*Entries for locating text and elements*
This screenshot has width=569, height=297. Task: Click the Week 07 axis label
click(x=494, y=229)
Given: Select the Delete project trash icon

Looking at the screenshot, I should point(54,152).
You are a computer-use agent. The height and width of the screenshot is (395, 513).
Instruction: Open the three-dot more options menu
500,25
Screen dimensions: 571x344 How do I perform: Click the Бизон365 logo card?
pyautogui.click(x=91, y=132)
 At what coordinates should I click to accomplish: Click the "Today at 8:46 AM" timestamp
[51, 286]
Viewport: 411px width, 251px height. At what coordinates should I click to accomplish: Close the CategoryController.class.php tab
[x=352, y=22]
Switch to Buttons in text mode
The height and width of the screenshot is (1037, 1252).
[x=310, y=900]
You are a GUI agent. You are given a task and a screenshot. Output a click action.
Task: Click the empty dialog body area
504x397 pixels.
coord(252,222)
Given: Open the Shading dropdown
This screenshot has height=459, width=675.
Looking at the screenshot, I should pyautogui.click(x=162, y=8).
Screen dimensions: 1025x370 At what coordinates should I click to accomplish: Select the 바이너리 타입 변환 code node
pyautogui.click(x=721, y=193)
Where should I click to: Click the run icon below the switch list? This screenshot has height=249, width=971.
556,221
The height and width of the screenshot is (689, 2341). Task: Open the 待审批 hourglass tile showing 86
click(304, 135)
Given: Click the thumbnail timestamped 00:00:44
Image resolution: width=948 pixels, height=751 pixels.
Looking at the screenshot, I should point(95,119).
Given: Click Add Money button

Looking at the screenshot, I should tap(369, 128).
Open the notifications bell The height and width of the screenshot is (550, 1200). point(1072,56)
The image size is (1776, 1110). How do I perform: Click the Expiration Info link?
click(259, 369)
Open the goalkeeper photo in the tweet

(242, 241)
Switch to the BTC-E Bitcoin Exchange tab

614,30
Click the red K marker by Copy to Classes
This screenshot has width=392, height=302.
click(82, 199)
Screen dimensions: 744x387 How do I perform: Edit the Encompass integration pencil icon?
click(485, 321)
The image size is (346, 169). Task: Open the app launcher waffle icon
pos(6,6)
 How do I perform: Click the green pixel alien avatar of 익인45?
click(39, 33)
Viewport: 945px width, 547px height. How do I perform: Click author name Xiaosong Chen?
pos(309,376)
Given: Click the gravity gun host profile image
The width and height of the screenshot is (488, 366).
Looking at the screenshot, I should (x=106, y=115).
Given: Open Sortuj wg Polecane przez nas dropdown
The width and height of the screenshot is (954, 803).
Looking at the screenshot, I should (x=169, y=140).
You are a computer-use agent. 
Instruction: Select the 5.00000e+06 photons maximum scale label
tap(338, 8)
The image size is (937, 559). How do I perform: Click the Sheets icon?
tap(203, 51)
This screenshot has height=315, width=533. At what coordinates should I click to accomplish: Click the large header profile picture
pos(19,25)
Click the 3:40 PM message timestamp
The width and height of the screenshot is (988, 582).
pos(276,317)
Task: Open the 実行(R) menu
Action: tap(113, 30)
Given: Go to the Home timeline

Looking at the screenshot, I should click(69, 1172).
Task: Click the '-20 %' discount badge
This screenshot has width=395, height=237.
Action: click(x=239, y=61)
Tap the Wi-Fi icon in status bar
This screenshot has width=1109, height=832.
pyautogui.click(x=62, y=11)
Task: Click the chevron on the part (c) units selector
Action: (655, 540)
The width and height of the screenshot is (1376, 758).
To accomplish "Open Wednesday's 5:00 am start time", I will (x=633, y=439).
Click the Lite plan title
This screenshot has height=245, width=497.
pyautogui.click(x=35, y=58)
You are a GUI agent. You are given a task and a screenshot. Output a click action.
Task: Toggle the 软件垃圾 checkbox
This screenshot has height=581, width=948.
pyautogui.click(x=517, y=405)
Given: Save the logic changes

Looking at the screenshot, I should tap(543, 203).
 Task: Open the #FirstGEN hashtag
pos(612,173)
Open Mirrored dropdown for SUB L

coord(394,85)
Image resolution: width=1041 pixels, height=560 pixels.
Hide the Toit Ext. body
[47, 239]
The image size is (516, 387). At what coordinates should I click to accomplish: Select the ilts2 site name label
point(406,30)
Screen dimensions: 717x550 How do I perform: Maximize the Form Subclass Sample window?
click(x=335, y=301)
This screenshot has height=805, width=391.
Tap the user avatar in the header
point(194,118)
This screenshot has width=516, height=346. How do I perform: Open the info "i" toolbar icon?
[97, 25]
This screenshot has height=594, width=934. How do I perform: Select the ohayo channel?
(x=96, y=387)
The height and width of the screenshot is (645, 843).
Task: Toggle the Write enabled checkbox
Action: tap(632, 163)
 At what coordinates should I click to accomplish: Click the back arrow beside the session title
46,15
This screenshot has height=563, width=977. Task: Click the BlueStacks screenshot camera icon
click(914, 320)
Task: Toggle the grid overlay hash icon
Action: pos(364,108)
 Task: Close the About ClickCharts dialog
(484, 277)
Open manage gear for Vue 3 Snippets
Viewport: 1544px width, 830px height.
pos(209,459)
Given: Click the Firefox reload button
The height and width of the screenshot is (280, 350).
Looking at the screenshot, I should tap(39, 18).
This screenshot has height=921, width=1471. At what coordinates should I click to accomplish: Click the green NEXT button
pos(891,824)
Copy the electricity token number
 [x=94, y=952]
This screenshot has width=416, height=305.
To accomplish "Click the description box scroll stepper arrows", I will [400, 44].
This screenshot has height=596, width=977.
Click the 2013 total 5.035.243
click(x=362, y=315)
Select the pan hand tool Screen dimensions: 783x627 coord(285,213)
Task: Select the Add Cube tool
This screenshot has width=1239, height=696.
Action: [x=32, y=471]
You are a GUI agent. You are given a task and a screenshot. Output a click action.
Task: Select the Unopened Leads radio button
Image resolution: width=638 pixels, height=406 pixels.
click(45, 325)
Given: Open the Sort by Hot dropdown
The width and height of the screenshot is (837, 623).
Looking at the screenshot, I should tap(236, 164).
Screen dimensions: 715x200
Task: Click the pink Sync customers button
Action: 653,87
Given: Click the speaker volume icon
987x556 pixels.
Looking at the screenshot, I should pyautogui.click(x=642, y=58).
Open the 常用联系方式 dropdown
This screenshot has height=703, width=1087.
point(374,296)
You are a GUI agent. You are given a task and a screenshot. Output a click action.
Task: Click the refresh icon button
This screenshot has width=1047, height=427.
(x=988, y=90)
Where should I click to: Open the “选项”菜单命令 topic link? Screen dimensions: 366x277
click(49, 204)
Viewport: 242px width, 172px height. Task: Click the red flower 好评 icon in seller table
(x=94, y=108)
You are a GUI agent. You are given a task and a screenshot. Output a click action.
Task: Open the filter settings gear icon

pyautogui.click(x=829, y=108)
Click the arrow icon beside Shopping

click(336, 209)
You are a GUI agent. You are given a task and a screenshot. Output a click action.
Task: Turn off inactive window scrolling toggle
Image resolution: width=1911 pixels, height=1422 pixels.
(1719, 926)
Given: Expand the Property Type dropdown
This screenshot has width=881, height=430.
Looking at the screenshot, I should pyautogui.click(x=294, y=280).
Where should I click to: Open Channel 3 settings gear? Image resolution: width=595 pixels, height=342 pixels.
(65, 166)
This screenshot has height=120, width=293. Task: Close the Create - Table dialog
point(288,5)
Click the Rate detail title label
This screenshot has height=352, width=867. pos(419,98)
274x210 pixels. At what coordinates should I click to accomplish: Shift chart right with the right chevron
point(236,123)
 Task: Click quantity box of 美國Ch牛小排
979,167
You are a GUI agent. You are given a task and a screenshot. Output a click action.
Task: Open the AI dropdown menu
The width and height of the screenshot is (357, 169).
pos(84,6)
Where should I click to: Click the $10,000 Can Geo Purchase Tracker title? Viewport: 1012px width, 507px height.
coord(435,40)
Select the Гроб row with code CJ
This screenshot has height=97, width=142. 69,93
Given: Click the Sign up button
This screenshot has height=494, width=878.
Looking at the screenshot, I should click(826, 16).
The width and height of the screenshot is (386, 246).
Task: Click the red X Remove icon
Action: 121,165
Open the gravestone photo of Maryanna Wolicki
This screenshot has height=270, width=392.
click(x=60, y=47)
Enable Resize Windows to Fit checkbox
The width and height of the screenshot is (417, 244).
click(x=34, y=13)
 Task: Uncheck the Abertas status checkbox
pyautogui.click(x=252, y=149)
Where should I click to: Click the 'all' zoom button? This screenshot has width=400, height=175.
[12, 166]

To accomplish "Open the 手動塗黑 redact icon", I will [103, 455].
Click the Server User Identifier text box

*WHAT YOU HAVE TO DO*
Show each line of the records above that contains the string "checkbox".

*OUTPUT OF THE TASK*
Task: Toggle the 软件垃圾 checkbox
Task: Toggle the Write enabled checkbox
Enable Resize Windows to Fit checkbox
 Task: Uncheck the Abertas status checkbox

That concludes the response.